Кроме наркоторговли — основной сферы интересов глобальных криминальных сетей — существенная доля в их деятельности приходится на торговлю оружием, а также контрабанду товаров и людей, игорный бизнес, киднеппинг, проституцию, фальшивомонетничество, подделку документов и еще множество занятий. Легализация наркотиков была бы, пожалуй, сильнейшим ударом по организованной преступности. Вместе с тем, как с горечью пишет Кастеллс: «На руку преступникам еще долго будет играть политическая слепота и извращенная мораль общества, так и не осознавшего корень проблемы: спрос рождает предложение» [52].

Неотъемлемой частью криминальной культуры являются безжалостные акты насилия, нередко совершаемые наемниками. Не меньшую роль, однако, здесь играют подкупленные криминальными группировками полицейские, судьи и политики, которых порой цинично называют «службой безопасности» организованной преступности.

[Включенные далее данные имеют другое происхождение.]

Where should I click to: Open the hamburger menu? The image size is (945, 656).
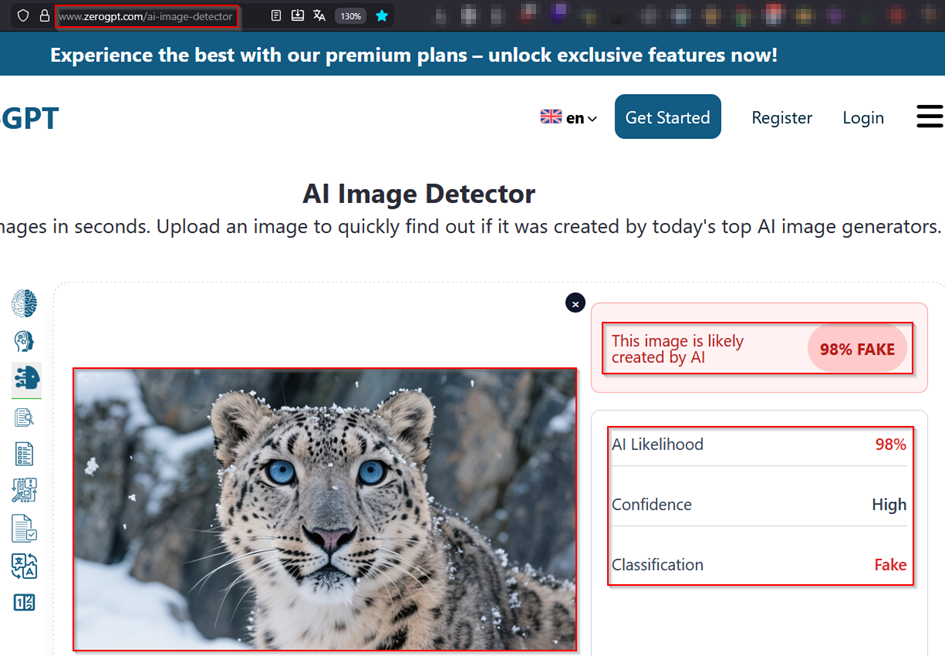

Ключевым видом деятельности криминальной экономики является отмывание денег — счет идет здесь на сотни миллионов долларов. Легализованные средства попадают в формальную экономику через посредство запутанных финансовых схем и торговых сетей, тем самым вводя в и без того неустойчивую систему неуловимый дестабилизирующий элемент, который еще более затрудняет управление национальными экономиками. Вполне возможно, что именно преступная деятельность в различных уголках мира явилась причиной финансовых кризисов. С другой стороны, латиноамериканский наркотрафик представляет собой надежный и динамичный сектор региональных и национальных экономик. Наркоиндустрия Латинской Америки движима спросом, ориентирована на экспорт и абсолютно интернациональна. В отличие от большинства видов легальной торговли, она полностью подчинена контролю латиноамериканцев.

Как и формально-экономические бизнес-организации, сегодняшние криминальные группировки перестроились в сетевые структуры — это касается как их взаимодействия друг с другом, так и их внутренней организации. По всему миру между преступными формированиями были установлены стратегические союзы — от колумбийских наркокартелей до сицилийской и американской мафии и российских криминальных сетей. Для поддержания связи и отслеживания денежных операций повсеместно используются новые коммуникационные технологии — в частности, мобильные телефоны и портативные компьютеры. Благодаря этому главари русской мафии могут сегодня руководить своим московским бизнесом из безопасных калифорнийских особняков, постоянно держа руку на пульсе текущих событий.

По Кастеллсу, организационная мощь глобального криминала основана на «гибком сетевом взаимодействии локальных группировок, в основе которого лежат традиции и этническое самосознание людей, а также благоприятствующее институциональное окружение, соединенное с глобальным размахом, обеспечиваемым стратегическими альянсами» [53]. Кастеллс считает, что по своей способности соединять культурное своеобразие с глобальным размахом сегодняшние криминальные сети превзошли даже транснациональные корпорации.